At Altora every microlot includes a complete technical sheet: farm, producer,
altitude, variety, process, SCA score and roast date. Coming soon.

→ Join the waitlist

Conclusion

Colombian specialty coffee is not a trend or a marketing term. It is the convergence of unique
geographical conditions, rigorous artisanal work, objective technical evaluation and a value chain
that respects all of its actors — starting with the producer.

The difference from commercial coffee is real, measurable and reproducible. It shows up in a score,
in a technical sheet, in a cup that smells of peach or orange blossom without anyone having added
anything. And in Colombia, that difference is built farm by farm, lot by lot, at altitudes where slow
ripening turns every bean into something exceptional.
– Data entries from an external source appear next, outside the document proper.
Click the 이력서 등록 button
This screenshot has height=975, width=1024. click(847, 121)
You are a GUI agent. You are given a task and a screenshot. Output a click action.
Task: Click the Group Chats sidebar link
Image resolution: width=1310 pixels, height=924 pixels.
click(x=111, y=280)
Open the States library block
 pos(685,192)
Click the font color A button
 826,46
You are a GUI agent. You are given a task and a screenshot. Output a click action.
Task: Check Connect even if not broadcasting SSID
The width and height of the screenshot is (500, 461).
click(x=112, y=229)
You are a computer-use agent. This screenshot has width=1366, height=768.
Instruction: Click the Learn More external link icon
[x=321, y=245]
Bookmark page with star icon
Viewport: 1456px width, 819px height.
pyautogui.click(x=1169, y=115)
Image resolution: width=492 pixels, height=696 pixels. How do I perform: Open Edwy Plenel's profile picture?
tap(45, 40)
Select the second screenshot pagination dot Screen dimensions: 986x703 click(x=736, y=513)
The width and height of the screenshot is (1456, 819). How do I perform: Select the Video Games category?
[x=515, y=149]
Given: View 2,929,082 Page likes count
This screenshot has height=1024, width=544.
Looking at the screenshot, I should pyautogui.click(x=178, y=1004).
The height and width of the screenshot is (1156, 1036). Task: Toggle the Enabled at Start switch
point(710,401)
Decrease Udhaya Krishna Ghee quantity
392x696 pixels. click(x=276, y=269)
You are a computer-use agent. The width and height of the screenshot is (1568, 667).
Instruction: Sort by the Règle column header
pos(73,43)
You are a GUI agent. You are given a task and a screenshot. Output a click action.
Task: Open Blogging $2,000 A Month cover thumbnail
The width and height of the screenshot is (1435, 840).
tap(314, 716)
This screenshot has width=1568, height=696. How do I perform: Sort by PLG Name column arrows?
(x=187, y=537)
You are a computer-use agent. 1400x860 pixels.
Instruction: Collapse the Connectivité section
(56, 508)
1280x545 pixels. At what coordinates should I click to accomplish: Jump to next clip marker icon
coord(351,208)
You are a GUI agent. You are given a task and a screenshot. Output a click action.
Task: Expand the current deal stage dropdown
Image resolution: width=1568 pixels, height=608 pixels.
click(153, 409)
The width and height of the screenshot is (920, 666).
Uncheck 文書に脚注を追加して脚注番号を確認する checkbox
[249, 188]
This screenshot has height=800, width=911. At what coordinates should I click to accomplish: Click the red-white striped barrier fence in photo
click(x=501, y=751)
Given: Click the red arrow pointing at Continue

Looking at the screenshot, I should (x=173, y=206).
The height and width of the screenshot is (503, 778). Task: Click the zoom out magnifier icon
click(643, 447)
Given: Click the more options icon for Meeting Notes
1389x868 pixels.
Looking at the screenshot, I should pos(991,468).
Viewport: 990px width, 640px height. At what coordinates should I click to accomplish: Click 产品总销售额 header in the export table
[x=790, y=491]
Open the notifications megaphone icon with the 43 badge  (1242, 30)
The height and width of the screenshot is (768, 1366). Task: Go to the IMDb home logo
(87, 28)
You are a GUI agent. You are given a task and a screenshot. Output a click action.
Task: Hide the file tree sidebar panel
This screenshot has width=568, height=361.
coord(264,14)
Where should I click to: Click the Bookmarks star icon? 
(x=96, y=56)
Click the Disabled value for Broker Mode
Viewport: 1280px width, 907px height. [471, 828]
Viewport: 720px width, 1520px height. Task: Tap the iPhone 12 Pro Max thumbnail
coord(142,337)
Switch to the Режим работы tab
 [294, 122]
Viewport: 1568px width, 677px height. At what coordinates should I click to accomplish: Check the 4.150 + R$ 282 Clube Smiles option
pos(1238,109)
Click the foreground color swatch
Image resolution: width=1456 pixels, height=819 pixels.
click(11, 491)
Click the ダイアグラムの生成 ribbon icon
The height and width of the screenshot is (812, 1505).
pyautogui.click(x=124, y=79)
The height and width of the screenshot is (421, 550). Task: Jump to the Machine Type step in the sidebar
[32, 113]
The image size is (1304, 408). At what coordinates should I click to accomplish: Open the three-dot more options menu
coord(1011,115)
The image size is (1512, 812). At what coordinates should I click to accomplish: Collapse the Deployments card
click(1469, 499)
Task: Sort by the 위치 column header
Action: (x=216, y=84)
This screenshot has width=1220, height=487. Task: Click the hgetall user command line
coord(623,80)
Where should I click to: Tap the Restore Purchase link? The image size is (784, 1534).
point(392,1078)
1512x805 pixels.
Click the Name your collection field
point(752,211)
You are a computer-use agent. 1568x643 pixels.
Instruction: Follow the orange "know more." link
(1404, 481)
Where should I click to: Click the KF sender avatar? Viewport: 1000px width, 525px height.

Choosing Colombian specialty coffee is not just a consumption decision. It is a
decision of knowledge, respect for origin and recognition of the work that makes that cup possible.

Frequently Asked Questions About Colombian Specialty Coffee

What does it mean for a coffee to score 80 SCA points?

A coffee scoring 80 SCA points meets the minimum threshold to be officially classified as
specialty coffee by the Specialty Coffee Association. It means the coffee was evaluated under the
official cupping protocol by a certified taster (Q Grader), has no primary defects, and its
sensory attributes — aroma, flavor, acidity, body, balance and sweetness — exceed the minimum
quality threshold established internationally.

Is all Colombian coffee specialty coffee?

No. Colombia produces approximately 14 million bags of coffee per year, but only a fraction of
that production scores above 80 SCA points. Colombian origin is a privileged starting point — due
to its altitude, biodiversity and coffee tradition — but it is not an automatic guarantee of
quality. Grain selection, controlled processing, cupping and traceability are all required to
reach the specialty standard.

What is the difference between premium coffee and specialty coffee?

“Premium” is a commercial term with no technical standard or objective validation. Any brand
can call itself premium. “Specialty coffee” requires evaluation under the SCA protocol, a minimum
score of 80 points certified by a Q Grader, and verifiable traceability. They are completely
different categories: one is marketing, the other is a technical system.

Is Colombian specialty coffee always highly acidic?

Not necessarily. Acidity depends on the region, variety and process. A natural-process coffee
from Huila can have soft acidity with full body and pronounced sweetness. A washed coffee from
Nariño can have bright, floral acidity. The key is that in specialty coffee, acidity — when
present — is positive, balanced and part of its complexity, not a processing or extraction defect.

How do I know if I am buying real Colombian specialty coffee?

The packaging or technical sheet must include: an SCA score of 80 points or more, a specific
origin (farm or municipality, not just “Colombia”), altitude, variety, post-harvest process and
a visible roast date. If any of these details are unavailable, it is not verifiable specialty
coffee — regardless of what the label says.

What is a specialty coffee microlot?

A microlot is a small batch of coffee — generally between 30 and 500 kilograms — produced by
a single farmer or on a specific plot within a farm, harvested in a given season. Because it is
small and traceable, a microlot allows full control over the process and quality. It is the most
precise expression of Colombian terroir: every cup is unrepeatable.

Why is the roast date important in specialty coffee?

Specialty coffee is at its peak between 7 and 45 days after roasting. Beyond that window,
aromatic compounds degrade and the sensory profile flattens. A visible roast date is a sign of
honesty and professionalism from the roaster. If the packaging only shows a best-before date or
no roast date at all, that is a red flag.